Giuseppe Errante arrived in Milan at the end of August 1795. There his painting style moved towards Neo-classicism, passing from delicate colours and shading to work that is smooth and sleek but without chiaroscuro. He painted a large body of pictures on a wide variety of themes, thus achieving considerable popularity. Among his many portraits are those of his patron the Duca di Monte Leone and that of Dr G. A. Borgnes, in whose collection there were at least 15 pictures by Errante.

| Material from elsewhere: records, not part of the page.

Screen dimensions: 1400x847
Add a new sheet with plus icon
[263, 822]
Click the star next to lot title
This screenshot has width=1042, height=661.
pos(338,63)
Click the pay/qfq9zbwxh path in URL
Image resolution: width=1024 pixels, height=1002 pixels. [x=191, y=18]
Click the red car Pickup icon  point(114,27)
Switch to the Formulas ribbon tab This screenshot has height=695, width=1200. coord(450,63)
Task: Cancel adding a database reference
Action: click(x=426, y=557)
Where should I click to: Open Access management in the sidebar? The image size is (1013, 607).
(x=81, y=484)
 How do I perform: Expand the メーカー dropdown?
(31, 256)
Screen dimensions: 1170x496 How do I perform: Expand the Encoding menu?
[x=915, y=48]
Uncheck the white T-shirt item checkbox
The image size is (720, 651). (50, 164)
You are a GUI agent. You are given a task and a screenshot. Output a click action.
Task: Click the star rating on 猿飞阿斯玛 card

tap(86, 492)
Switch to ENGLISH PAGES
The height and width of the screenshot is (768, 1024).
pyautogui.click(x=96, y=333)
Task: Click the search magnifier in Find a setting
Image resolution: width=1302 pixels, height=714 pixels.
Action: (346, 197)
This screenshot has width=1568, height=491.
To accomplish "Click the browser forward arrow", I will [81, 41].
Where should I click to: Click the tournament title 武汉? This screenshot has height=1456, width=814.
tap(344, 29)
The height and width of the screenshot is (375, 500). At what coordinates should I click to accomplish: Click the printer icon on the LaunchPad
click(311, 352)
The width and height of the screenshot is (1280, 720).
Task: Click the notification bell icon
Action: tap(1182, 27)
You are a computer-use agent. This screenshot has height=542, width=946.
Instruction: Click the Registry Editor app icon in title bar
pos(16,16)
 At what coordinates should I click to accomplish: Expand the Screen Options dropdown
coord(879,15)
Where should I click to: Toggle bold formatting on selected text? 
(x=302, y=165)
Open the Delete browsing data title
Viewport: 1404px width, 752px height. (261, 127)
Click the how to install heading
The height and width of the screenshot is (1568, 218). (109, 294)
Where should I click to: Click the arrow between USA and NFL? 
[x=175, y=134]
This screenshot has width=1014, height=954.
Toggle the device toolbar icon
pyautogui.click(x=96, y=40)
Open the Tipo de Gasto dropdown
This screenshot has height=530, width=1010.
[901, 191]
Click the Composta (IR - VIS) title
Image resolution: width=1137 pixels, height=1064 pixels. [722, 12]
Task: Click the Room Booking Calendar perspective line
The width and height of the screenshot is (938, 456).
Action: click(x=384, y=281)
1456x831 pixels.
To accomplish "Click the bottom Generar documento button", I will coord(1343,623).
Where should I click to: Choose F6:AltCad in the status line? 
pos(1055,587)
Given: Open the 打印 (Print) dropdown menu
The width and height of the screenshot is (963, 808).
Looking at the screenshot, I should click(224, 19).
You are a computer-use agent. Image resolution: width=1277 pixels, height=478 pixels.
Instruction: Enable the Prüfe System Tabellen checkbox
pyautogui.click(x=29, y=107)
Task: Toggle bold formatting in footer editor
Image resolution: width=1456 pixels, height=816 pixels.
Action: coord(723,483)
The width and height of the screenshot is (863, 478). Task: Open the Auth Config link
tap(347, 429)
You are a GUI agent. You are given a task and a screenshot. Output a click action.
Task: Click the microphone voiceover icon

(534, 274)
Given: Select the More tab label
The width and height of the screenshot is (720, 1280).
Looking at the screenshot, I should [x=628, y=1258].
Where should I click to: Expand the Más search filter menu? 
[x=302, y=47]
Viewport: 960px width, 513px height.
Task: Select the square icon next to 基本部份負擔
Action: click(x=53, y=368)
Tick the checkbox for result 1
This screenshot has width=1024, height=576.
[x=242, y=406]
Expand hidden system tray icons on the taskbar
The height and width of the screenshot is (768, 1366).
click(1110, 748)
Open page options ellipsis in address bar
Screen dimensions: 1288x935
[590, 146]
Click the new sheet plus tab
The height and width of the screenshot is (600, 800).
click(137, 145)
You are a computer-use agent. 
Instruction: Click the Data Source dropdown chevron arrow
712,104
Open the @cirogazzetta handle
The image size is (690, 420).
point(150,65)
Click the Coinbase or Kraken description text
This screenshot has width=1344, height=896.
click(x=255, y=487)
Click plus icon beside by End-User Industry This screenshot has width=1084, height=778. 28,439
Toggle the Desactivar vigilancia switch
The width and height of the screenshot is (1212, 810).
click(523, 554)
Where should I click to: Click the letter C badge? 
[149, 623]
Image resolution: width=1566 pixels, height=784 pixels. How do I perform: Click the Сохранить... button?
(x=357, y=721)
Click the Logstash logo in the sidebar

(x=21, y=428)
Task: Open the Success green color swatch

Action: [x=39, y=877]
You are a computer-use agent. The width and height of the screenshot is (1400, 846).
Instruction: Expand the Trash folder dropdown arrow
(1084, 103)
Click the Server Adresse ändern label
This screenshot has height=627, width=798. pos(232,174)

In 1804 three of Errante’s works were sent to Paris: the Mourning Artemisia, Sleeping Endymion and Psyche. In 1806 he contributed two pictures, the Death of Count Ugolino and another Mourning Artemisia, to the exhibition at the Brera Academy, held on the occasion of Napoleon’s visit to Milan. His picture depicting the Death of Antigone was one of his most celebrated works.

=== Later career ===
The climate of Milan affected his delicate health, and he decided to return to Rome. There he renewed contacts with Ferdinand IV, who proposed to him the opening of an academy and also commissioned a ceiling in one of the rooms in the royal palace at Caserta. Neither of these projects was realized by the artist, who was unwilling to leave Rome. In 1815 he published a letter on colour and in 1817 an essay on the same subject; during the same period he wrote a plan for a new Accademia di Belle Arti. Francesco Cancellieri wrote a posthumous biography of the painter in 1824. Among his pupils in Rome was Giuseppe Gandolfo and in Sicily Giuseppe Mazzarese.